Exercise inputs below:

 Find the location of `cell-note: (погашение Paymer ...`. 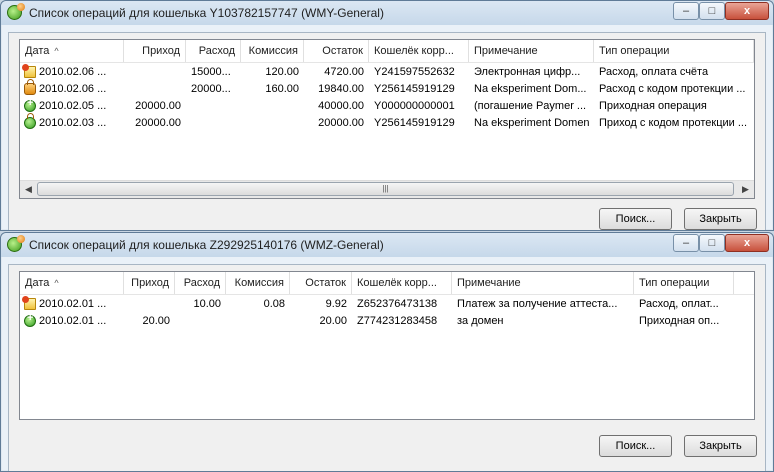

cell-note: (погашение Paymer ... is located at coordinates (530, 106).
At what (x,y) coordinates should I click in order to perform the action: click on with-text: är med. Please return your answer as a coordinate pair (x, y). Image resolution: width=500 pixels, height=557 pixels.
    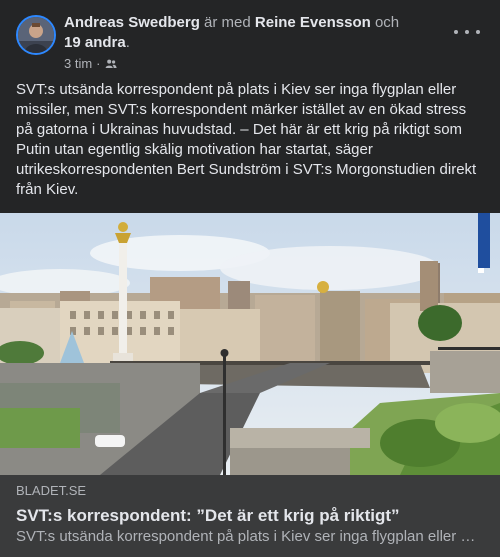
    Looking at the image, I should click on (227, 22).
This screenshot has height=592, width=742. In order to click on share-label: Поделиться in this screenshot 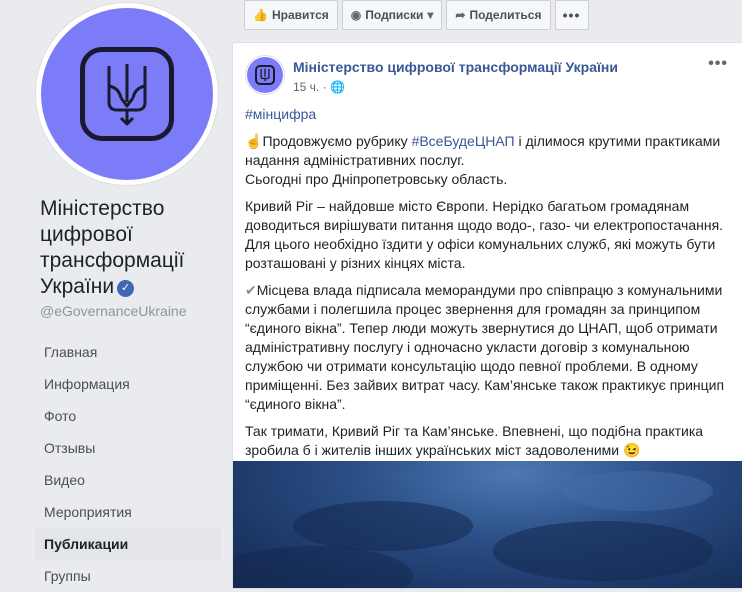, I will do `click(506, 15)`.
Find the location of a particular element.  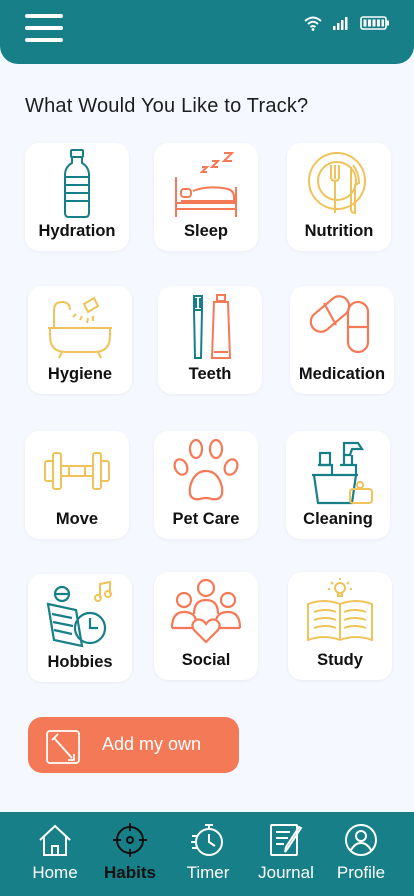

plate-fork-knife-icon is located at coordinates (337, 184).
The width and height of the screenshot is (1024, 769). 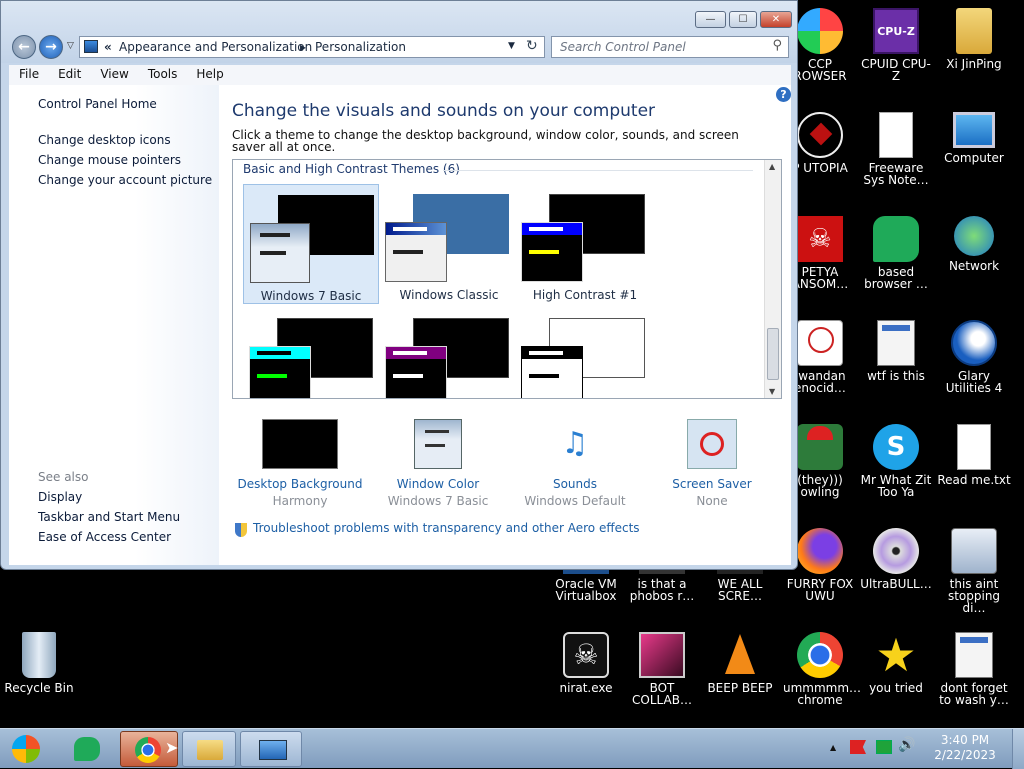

End of Exercise inputs.
Exercise inputs below:

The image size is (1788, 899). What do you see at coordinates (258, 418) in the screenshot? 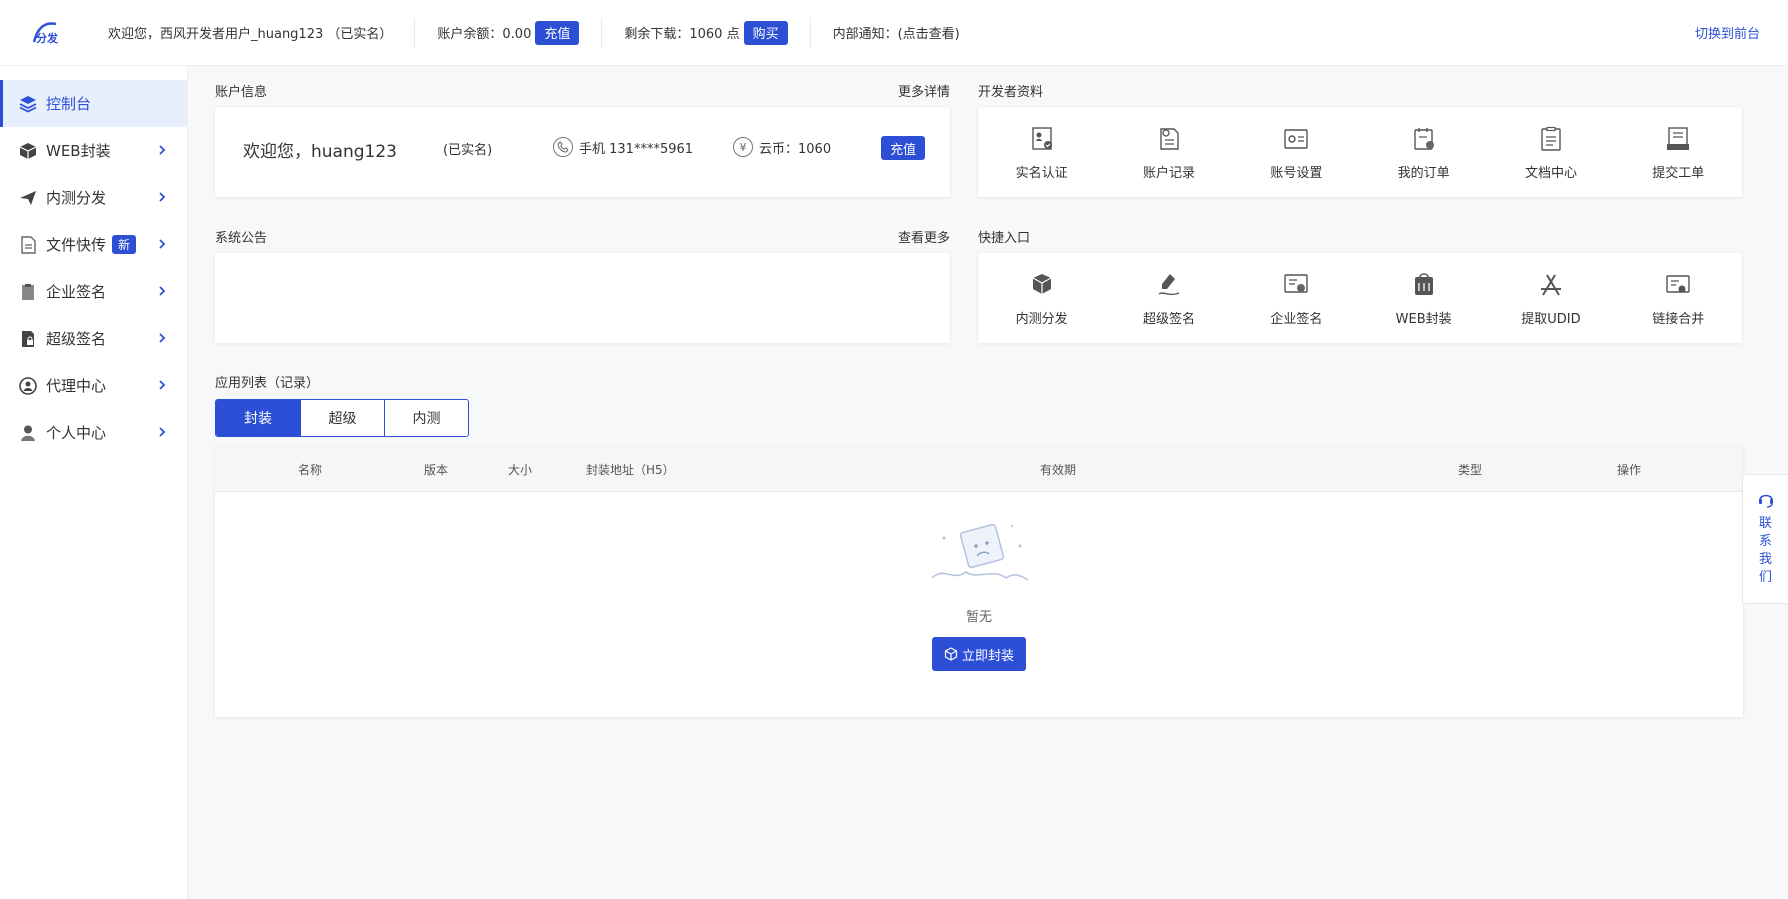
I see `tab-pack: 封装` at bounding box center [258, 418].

End of Exercise inputs.

## Task objective
Turn the items from the line that contains "The image size" through the line that contains "center [258, 418]." into a two-column CSV with the headers "prompt" and "reply", one row per item, putting each value in a quoted field with line breaks replaced by spaces. Leave the pictures out.

## Exercise output
prompt,reply
"The image size is (1788, 899). What do you see at coordinates (258, 418) in the screenshot?","I see `tab-pack: 封装` at bounding box center [258, 418]."